▶ Document passage
────────────────────

The true self is Thomas Merton at the corner of 4th and Walnut, after a lifetime of trying to make a name for himself had this realization: “I was suddenly overwhelmed with the realization that I loved all these people, that they were mine and I theirs, that we could not be alien to one another even though we were total strangers. It was like waking from a dream of separateness, of spurious self-isolation in a special world. . . . 

This sense of liberation from an illusory difference was such a relief and such a joy to me that I almost laughed out loud. . . . I have the immense joy of being man, a member of a race in which God Himself became incarnate. As if the sorrows and stupidities of the human condition could overwhelm me, now that I realize what we all are. And if only everybody could realize this! But it cannot be explained. There is no way of telling people that they are all walking around shining like the sun.”

The true self is the moment you realize you belong, everyone belongs and that love is the glue that holds us all together and once you know that, you have the freedom to live like Jesus. It’s the moment you look someone in the eyes and you see the divine spark in both of you. It’s the breath you take before you do something brave and kind knowing that this is what it’s all really about. It’s the times of life where you are defined by forgiveness, grace, justice, love and you know that it’s all bigger than you. 

It’s almost as if Jesus is giving us a classic midlife crisis, just instead of suggesting buying a sports car and a younger spouse to impress our friends, Jesus is saying let all that go - just be you - find love and find the things that matter, that is your Truth, that is your Soul and you have lived long enough from the other and you don’t really have all that much time left so, let’s live here now. Let’s let that other part die and let the true you be born.

Which brings us back to death, I think one of the things we miss when we don’t talk about death is that there are deaths all around us all the time. Things fall apart. Things don’t go the way we plan them. We lose control. We lose a relationship. We fail. We hit rock bottom. All of these are deaths that if we don’t avoid might allow us to resurrect into our true selves, our souls, which is what our world needs so bad today.

────────────────────

▶ Work to complete
a - Can you extract the words of the passage on the true self between "It’s almost as" and "so bad today.", inclusive?
b - Could you extend the passage on the true self, starting after its last sentence?
The data that comes next is from a separate, unrelated source.

▶ Dataset section
────────────────────

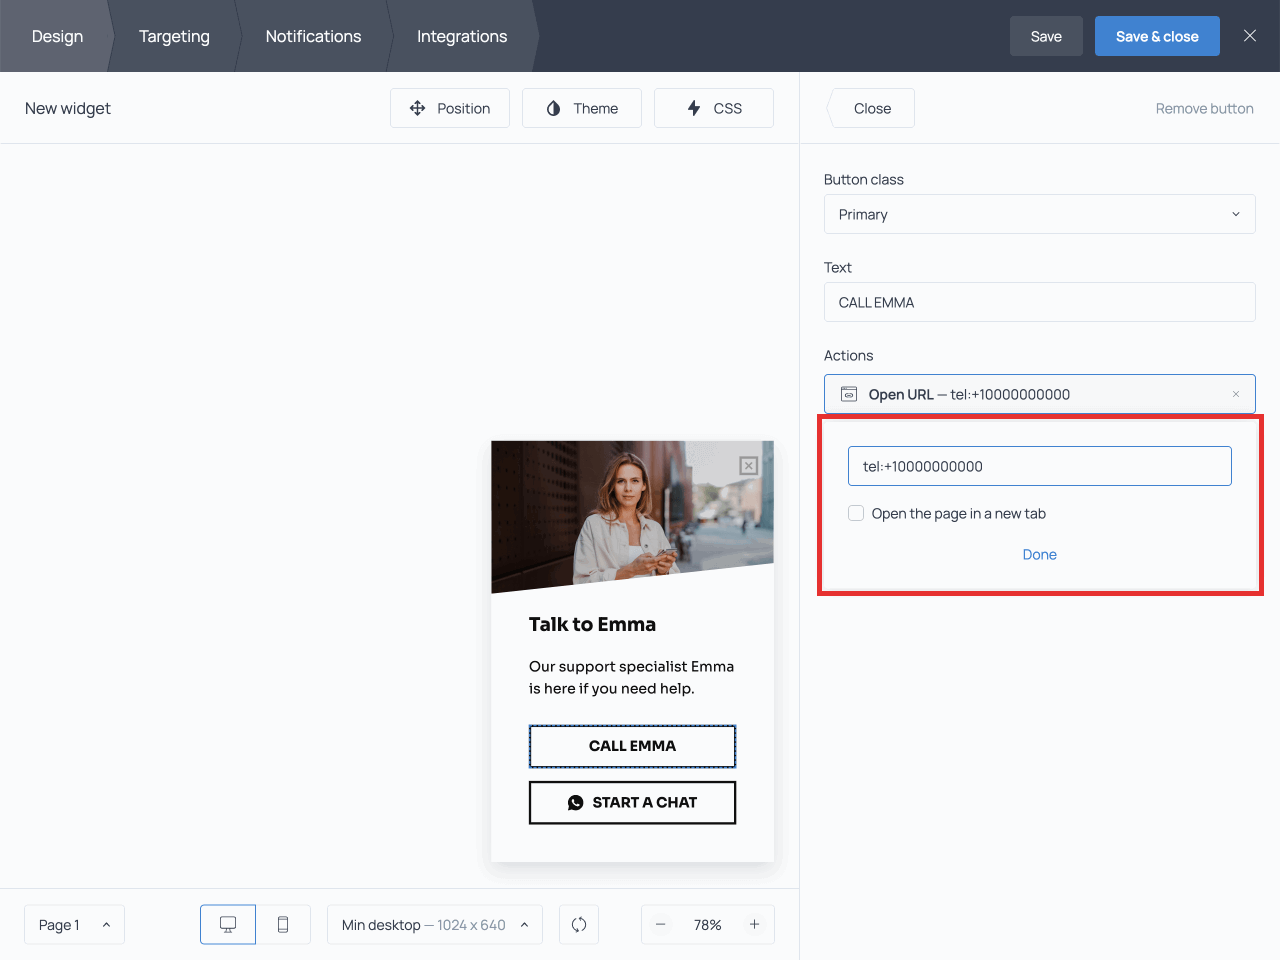
Task: Open the CSS editor
Action: [x=713, y=108]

────────────────────

▶ Activity answers
a -
It’s almost as if Jesus is giving us a classic midlife crisis, just instead of suggesting buying a sports car and a younger spouse to impress our friends, Jesus is saying let all that go - just be you - find love and find the things that matter, that is your Truth, that is your Soul and you have lived long enough from the other and you don’t really have all that much time left so, let’s live here now. Let’s let that other part die and let the true you be born.

Which brings us back to death, I think one of the things we miss when we don’t talk about death is that there are deaths all around us all the time. Things fall apart. Things don’t go the way we plan them. We lose control. We lose a relationship. We fail. We hit rock bottom. All of these are deaths that if we don’t avoid might allow us to resurrect into our true selves, our souls, which is what our world needs so bad today.

b -
“What does it mean to gain the world but to lose your soul?” Jesus asked a rhetorical question and we have given him a literal answer. Just look around us -- it means a world where competition thrives over community, where we bleed the earth dry for our own selfish purposes, where systemic racism and white supremacy keep entire populations enslaved, where resources are scarce and where the end of the world looks within our own doing if we continue on the same path. 

What saves us is souls and the gospel is that we all have one, we all have access to it and when folks learn to live from the soul, well resurrection happens and if there is anything we need today it’s resurrection. 

Can we surrender to our own soul? Can we die to self so we can be born to soul? Can we let go of the False Self so that we can hold onto the True Self? Can we take the costume off and let our beautiful diamond hearts shine?

As Father Rohr says, “And in the case of surrendering to God, you will find that you are not actually losing yourself in the other, but gaining who you really are.”

As the brilliant Rumi wrote, "When we practice dying we are learning to identify less with our ego and more with our soul."

I mean, the sermon title is the question we need to ask, who wants an ego when you can have a soul?

As Jesus says, “Whoever wants to be my disciple must deny themselves and take up their cross and follow me. For whoever wants to save their life will lose it, but whoever loses their life for me and for the gospel will save it. What good is it for someone to gain the whole world, yet forfeit their soul? Or what can anyone give in exchange for their soul?”

May we be soulful Christians, which might be ironic because the truth is there may be no other kind of Jesus follower. Amen and Amen.